APRIL
1990

 

 

 

By
Tom Turpin
 
Professor of
Entomology
Purdue University

 

 

 

 

 

04-13-90

Here a Grubworm, There a Grubworm

Editor's Note: In the fourth paragraph, the reference to "Junebugs” is correct as is, even though it may not match your dictionary.  Scientifically speaking, since a Junebug is NOT a true bug, the words “June” and “bug” are combined into one word.  Most dictionaries list this reference as two words.  A future column will address this subject in more details.  

Most lawn owners and home gardeners are eternal optimists, at least in the springtime.  During the first warm days of spring, these creatures emerge from their domiciles armed with rakes, spray cans and fertilizer bags.  With the accumulated energy of winter relentlessly driving these people onward, they prepare to battle Mother Nature over the appearance of a bit of real estate called the lawn.  The eternal springtime dream of an insect-free lawn is quickly shattered through the specter of a grubworm infestation.

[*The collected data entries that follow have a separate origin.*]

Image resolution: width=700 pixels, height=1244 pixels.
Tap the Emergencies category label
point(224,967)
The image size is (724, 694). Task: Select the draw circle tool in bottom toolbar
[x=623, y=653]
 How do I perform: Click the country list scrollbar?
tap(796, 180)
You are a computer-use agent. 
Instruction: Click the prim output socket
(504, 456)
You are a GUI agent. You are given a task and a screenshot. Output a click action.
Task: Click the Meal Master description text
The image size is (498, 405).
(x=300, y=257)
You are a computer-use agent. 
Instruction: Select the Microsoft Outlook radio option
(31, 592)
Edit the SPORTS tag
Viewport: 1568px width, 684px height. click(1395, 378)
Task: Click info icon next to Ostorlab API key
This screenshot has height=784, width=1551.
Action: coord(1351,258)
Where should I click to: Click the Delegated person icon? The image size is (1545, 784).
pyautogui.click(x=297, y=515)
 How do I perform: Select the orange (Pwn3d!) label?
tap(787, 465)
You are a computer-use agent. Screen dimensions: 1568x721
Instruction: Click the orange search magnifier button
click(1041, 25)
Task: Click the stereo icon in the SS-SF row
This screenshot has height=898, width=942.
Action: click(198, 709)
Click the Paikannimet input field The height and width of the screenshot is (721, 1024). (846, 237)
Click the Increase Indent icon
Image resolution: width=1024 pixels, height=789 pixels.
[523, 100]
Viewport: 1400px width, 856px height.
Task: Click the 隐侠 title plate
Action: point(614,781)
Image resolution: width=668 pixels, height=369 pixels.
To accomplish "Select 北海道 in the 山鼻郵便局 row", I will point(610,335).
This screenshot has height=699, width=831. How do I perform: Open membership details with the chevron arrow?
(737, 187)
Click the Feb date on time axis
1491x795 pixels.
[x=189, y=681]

Grubworms, sometimes just called white grubs, are the scourge of the green-lawn enthusiast.  The insects are the larvae of beetles known as Junebugs or May beetles.  Japanese beetle larvae are also called white grubs.

These insects deserve to be called grubs.  They spend their life underground grubbing around for food.  Some, including an insect called the masked chafer and the Japanese beetle, spend only one year in the larval, or grub, stage.  Other grubs may spend two to three years underground.

Grubs feed on plant roots, especially the roots on grasses, such as those found in lawns.  Most feeding occurs during the warm months of the year.  During cold or dry periods, the grubs burrow deeper in the soil and stay there until the soil returns to desirable temperatures or moisture.

Grub feeding does horrible things to the grass plant.  They deprive the plant of its ability to produce water and nutrients, so it dies.  This, of course, results in brown spots in the lawn.

Neighbors have the uncanny ability to notice grub-induced brown spots in lawns and immediately begin to talk:  “Guess who has the grubs?”   Of course, the social disgrace of having grubs is more than most lawn owners can take, so they do what they can to solve the problem.

Where there are grubs, there are also grub eaters.  Moles, blackbirds and skunks are grub eaters of the first order.

While moles and skunks can rid a lawn of grubs, the solution might be worse than the problem.  Indeed, no one is certain how many skunks per lawn it takes to eliminate white grubs.  In addition, this control method carries with it the risk of exceeding the clean air standards for some cities.

Insecticides are useful tools in dealing with grubs.  But applications need to be properly timed, which is tricky.  Also, the use of insecticides carries with it some environmental hazard.

There are other methods.  Some folks have tried walking around on the lawn with spiked shoe, lawn “aerators” attempting to spike the grubs.  No one is sure if this method is effective, but it gives the owner satisfaction of having gotten even with at least one grubworm.